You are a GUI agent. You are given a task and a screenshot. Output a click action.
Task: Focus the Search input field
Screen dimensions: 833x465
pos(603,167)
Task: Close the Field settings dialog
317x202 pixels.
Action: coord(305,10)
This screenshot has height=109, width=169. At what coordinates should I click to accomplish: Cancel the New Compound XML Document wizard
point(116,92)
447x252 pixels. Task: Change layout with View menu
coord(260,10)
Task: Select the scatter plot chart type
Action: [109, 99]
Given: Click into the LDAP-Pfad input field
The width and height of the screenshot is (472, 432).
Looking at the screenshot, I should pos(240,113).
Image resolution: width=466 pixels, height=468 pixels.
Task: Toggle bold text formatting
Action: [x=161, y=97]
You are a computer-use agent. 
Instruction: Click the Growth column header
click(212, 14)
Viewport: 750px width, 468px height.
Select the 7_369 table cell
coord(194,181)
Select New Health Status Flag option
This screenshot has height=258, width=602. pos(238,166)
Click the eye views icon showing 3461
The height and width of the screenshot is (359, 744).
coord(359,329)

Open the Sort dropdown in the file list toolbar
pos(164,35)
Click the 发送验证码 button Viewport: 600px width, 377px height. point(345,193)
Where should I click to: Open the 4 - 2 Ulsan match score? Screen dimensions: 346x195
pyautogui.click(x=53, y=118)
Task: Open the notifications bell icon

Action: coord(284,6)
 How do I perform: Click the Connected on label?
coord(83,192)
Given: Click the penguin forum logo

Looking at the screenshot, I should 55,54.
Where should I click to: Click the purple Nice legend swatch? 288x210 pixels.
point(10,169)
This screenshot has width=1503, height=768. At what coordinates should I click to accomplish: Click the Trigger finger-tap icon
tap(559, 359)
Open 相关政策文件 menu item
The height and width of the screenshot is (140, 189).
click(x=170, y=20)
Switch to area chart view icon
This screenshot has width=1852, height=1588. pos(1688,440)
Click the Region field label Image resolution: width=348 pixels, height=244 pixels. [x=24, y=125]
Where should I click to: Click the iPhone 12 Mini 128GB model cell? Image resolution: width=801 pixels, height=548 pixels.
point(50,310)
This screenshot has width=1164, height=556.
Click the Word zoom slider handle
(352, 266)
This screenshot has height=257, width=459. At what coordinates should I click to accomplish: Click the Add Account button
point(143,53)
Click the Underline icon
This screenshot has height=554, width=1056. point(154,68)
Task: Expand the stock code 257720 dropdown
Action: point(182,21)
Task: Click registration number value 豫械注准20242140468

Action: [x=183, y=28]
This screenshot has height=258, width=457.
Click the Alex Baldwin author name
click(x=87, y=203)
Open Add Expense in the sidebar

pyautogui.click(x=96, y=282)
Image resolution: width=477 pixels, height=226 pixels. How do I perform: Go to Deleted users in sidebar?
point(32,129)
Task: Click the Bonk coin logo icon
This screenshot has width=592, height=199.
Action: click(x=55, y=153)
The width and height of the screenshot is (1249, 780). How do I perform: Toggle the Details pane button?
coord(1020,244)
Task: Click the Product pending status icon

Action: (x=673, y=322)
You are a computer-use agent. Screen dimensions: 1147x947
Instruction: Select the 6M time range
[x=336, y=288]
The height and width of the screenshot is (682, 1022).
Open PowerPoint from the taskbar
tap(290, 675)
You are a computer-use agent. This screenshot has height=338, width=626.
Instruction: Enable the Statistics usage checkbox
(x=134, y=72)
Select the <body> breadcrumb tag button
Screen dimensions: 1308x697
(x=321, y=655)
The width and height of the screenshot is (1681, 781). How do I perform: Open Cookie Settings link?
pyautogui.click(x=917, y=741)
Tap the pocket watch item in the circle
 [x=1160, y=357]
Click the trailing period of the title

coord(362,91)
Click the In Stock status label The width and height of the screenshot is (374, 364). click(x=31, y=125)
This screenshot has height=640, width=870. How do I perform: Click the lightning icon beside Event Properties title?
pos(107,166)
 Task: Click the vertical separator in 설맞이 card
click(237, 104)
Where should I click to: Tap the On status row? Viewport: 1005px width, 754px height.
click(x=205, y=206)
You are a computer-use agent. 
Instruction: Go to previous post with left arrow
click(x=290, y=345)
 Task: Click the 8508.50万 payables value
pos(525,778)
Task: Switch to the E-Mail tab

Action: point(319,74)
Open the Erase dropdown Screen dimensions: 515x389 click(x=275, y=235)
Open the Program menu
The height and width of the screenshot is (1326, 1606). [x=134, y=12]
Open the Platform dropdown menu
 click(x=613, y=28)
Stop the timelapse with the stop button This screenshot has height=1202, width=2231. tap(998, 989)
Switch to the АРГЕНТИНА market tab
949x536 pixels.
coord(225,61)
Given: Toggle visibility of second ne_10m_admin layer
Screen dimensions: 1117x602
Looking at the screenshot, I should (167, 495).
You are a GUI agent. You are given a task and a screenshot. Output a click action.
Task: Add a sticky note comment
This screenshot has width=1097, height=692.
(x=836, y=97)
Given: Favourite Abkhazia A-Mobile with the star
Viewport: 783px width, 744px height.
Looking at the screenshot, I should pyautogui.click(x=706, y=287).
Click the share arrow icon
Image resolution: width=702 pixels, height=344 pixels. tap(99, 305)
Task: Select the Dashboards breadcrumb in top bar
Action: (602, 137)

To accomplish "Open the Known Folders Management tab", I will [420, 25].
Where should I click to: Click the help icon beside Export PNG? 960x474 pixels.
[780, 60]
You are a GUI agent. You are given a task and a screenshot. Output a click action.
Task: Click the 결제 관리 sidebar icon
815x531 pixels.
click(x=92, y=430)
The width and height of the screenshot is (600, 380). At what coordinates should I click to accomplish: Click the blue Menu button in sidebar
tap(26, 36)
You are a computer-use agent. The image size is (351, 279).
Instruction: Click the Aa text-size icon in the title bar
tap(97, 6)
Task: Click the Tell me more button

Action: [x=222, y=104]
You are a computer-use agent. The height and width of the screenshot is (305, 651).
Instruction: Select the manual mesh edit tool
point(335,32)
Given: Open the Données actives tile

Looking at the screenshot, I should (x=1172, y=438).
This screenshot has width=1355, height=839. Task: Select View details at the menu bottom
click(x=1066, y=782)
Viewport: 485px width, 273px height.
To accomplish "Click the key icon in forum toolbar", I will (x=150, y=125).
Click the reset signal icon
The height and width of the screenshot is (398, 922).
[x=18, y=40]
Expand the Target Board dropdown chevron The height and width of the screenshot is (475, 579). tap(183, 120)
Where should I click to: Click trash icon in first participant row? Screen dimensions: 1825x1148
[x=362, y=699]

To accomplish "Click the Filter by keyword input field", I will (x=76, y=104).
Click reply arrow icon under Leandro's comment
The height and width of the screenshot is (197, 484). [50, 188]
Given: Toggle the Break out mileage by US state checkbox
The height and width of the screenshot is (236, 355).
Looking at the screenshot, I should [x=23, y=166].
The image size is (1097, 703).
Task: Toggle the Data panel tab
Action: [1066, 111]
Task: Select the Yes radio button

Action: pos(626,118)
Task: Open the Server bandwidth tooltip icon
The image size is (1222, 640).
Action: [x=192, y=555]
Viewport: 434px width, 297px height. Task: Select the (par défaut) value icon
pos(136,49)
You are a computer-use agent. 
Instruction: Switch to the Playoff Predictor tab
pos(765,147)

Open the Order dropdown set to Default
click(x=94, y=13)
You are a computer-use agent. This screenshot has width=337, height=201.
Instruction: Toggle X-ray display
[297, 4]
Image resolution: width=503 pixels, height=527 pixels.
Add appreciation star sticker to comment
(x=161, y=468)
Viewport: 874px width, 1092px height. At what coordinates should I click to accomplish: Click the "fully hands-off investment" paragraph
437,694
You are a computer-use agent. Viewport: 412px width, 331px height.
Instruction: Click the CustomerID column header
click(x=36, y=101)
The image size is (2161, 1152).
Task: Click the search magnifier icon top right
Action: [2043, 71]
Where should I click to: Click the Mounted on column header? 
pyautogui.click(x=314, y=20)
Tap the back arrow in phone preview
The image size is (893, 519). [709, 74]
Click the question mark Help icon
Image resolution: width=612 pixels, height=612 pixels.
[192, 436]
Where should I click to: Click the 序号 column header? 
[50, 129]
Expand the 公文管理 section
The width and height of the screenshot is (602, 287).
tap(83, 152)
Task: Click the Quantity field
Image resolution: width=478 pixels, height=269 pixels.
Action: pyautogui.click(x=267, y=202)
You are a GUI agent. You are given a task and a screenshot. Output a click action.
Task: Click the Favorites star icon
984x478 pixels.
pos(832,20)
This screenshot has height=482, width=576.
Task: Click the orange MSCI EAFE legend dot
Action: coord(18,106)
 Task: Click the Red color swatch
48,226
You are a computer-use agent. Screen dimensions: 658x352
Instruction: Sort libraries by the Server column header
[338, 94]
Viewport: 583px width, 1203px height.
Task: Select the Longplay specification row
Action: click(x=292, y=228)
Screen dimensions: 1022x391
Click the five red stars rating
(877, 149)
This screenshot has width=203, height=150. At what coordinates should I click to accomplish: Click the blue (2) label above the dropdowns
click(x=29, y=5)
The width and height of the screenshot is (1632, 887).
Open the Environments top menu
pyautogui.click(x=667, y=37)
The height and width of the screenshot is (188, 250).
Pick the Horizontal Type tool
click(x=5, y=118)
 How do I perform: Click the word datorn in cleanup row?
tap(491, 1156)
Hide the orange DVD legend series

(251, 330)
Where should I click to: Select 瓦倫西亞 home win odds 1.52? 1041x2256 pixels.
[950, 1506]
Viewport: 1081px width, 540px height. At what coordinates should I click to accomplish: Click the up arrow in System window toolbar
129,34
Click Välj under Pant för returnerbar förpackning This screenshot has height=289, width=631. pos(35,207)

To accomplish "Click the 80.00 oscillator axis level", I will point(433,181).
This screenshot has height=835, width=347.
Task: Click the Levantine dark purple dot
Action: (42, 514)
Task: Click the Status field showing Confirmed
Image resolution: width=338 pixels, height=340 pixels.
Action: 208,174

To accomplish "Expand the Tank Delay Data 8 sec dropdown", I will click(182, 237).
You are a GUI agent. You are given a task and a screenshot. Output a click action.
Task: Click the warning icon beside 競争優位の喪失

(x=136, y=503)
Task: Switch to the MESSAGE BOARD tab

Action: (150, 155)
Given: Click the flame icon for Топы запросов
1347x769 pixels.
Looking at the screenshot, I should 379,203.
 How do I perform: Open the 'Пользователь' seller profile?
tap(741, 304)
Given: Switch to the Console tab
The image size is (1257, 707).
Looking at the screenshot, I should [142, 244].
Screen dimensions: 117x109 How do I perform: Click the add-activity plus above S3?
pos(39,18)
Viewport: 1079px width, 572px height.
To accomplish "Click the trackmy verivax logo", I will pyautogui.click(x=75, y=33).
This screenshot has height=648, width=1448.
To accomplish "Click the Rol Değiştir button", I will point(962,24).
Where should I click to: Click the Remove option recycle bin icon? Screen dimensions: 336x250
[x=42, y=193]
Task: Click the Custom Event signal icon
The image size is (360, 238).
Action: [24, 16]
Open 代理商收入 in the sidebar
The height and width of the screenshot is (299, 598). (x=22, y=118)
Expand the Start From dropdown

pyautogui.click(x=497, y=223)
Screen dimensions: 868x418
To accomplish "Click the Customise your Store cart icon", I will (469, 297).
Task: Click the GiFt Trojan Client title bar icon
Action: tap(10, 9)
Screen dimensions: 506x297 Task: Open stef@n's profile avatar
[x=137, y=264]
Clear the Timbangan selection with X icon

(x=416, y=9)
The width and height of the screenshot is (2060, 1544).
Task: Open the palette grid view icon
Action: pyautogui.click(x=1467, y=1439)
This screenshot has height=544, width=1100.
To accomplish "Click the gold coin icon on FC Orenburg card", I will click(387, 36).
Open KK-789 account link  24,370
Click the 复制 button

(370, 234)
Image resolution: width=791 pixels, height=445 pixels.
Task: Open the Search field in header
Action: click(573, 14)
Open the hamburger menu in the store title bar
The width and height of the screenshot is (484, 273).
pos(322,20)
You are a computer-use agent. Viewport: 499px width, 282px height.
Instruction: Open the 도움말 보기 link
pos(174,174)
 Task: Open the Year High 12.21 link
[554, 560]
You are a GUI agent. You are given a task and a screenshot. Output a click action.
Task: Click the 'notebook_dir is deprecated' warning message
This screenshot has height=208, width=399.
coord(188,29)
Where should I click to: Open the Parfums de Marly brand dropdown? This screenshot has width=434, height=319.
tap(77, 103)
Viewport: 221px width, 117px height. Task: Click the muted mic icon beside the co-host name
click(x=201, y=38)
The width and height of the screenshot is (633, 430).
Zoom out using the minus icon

::::

Print the lines above from the one holding "Given: Click the penguin forum logo" through the one holding "Click the Region", both included, reproducing each line without any change.

**WRITTEN SOLUTION:**
Given: Click the penguin forum logo

Looking at the screenshot, I should 55,54.
Where should I click to: Click the purple Nice legend swatch? 288x210 pixels.
point(10,169)
This screenshot has width=1503, height=768. At what coordinates should I click to accomplish: Click the Trigger finger-tap icon
tap(559, 359)
Open 相关政策文件 menu item
The height and width of the screenshot is (140, 189).
click(x=170, y=20)
Switch to area chart view icon
This screenshot has width=1852, height=1588. pos(1688,440)
Click the Region field label Image resolution: width=348 pixels, height=244 pixels. [x=24, y=125]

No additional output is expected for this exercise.